Пастор поведал нам о том, что собирается поступить на военную службу капелланом в Седьмой пехотный полк Нью-Йорка. Я читала вырезанные на стене имена тех, кто ушел служить в Первую мировую. Двадцать из них – те, чьи имена были написаны золотом, – отдали жизни за нашу страну. Скольких еще мы потеряем на этой войне? В приходе было больше четырехсот военнослужащих, и мы уже превзошли по количеству тех, кто погиб в Первой мировой.
Я тайком вложила в свой псалтырь одно из писем Пола, которое пробилось ко мне сразу после вторжения Гитлера во Францию. Я читала и перечитывала его столько раз, что бумага стала тонкой, как салфетка для лица.
Пока Брукс читал проповедь, я читала письмо от Пола:
Я почувствовала на себе чей-то взгляд и обернулась. Через проход от меня сидел Дэвид Стоквелл. Он, не скрываясь, таращился на меня. Я не могла понять, что же выражало его лицо. Любопытство? Легкую печаль? Я закрыла псалтырь. Салли Стоквелл, которая даже в огромном прохладном зале умудрялась обильно потеть, наклонилась в мою сторону и улыбнулась. Бетти тоже посмотрела на меня и, чтобы показать свое отношение к затянувшейся проповеди, закатила глаза.
В конце службы Брукс сошел с алтаря и присоединился к малочисленной процессии из стариков и мальчиков-певчих из хора. Когда они шли по проходу, стало особенно заметно, насколько их теперь мало. Многие поменяли пурпурные сутаны и белые стихари на военную форму.
Мы с мамой присоединились к Бетти, Дэвиду и Салли, которые стояли в притворе. Они держались в стороне от толпы прихожан. Бетти – из-за белоснежного костюма под датской норковой шубой. Салли – потому что вот-вот должна была разродиться двойней. Она уже с трудом могла застегнуть на животе свое красное пальто. А Дэвид – потому что был единственным мужчиной на Манхэттене в штатском костюме. Он заявлял, что его работу в Государственном департаменте тоже можно сравнить с принесением себя в жертву.
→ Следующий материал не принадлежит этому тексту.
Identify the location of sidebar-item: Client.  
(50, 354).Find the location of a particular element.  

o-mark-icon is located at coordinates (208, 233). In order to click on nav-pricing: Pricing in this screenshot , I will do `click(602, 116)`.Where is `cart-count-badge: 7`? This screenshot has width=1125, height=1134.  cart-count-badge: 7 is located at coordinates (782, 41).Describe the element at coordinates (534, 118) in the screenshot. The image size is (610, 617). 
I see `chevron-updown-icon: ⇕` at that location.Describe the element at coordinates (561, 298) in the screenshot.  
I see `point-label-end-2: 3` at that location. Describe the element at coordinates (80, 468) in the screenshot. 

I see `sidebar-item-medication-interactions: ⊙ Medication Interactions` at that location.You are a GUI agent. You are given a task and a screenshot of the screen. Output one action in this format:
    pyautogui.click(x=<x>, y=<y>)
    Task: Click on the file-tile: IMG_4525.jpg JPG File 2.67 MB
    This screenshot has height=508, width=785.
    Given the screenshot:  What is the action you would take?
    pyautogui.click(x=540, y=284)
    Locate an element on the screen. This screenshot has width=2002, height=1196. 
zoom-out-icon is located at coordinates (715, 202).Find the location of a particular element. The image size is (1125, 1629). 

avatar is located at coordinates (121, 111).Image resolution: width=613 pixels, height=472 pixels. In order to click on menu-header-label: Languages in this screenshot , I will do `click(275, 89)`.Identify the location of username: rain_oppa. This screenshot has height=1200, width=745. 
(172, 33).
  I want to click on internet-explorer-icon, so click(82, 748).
Но мне долгие перерывы на ланч в «21» не казались таким же тяжелым испытанием, как служба на передовой.
Салли обмахивалась программкой.
– О, Кэролайн, привет, – робко улыбнулась она, увидев нас с мамой.
– Похоже, на Рождество у нас будет парочка детишек, – заметила мама.
– Троица, – поправила ее Бетти. – Будет тройня. Мама в истерике. Уже подбирает трех нянек.
Мало того что пятерняшки Дион напоминали мне о моей бездетности со всех рекламных щитов, так еще Салли решила пойти на рекорд.
Я взяла Дэвида за локоть:
– Мы можем поговорить наедине?
Он заметно напрягся. Испугался, что я хочу поговорить о нашем прошлом? Несмотря на еще не зажившие раны, я не могла не отметить, что с годами он стал лучше выглядеть.
– Надеюсь, ему не грозят неприятности, – сказала Бетти.
– У меня есть минутка, – согласился Дэвид. – Но, вообще-то, нам пора домой. Повар уже приготовил жаркое.
Я утащила его в укромный уголок.
– Если это такой способ в последний момент снискать мое расположение, то церковь не самое подходящее…
– Почему ты мне не перезваниваешь? – спросила я.